ROSEVILLE, Minn. – In a gleaming laboratory hidden from the highway by a Hampton Inn and a Denny's restaurant, a researcher with the biotech firm Calyxt works the controls of a boxy robot.
The robot whirs like an arcade claw machine, dropping blips of DNA into tubes with pipettes. It's building an enzyme that rewrites DNA — and transforming food and agriculture in the process.
Thanks to a cutting-edge technology called gene editing, scientists can now turn plant genes "on" and "off" almost as easily as scientists flip a switch to illuminate the rows of tender soybean plants growing in their lab. Calyxt's "healthier" soybean, the industry's first true gene-edited food, could make its way into products such as chips, salad dressings and baked goods by the end of this year.
Unlike older genetic modification methods, the new techniques are precise, fast and inexpensive, and companies hope they will avoid the negative reputation and regulatory hurdles that hobbled the first generation of genetically modified foods.
But the speed of change has startled consumer and environmental groups, who say the new technology has not been adequately vetted, and they have petitioned regulators to add safety reviews.
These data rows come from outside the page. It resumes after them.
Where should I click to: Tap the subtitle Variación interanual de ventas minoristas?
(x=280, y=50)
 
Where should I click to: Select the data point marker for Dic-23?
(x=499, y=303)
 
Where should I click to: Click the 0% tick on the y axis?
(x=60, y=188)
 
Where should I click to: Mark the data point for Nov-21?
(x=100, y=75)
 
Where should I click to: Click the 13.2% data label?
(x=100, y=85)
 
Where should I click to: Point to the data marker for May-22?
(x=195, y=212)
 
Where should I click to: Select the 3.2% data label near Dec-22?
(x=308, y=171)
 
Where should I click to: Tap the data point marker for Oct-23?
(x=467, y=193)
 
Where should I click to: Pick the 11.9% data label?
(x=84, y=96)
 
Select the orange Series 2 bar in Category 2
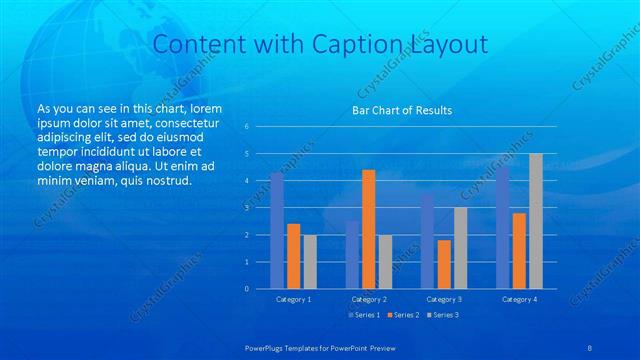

Advocates and critics alike agree that the 30-year-old legal framework for vetting genetically modified crops has failed to keep pace with innovations. Under current rules, the Agriculture Department does not require field tests or environmental assessments for many of these crops because most of the gene-edited crops to date do not contain foreign genetic material and were not made using the bacteria or viruses that scientists employed in first-generation GMOs.
"This is hard stuff," said Federico Tripodi, Calyxt's chief executive. "Consumers accept that technology is good in many aspects of their lives, but technology and food has been something scary. We need to figure out how to engage in that conversation."
Calyxt's soybean is the first of 23 gene-edited crops the Agriculture Department has recognized.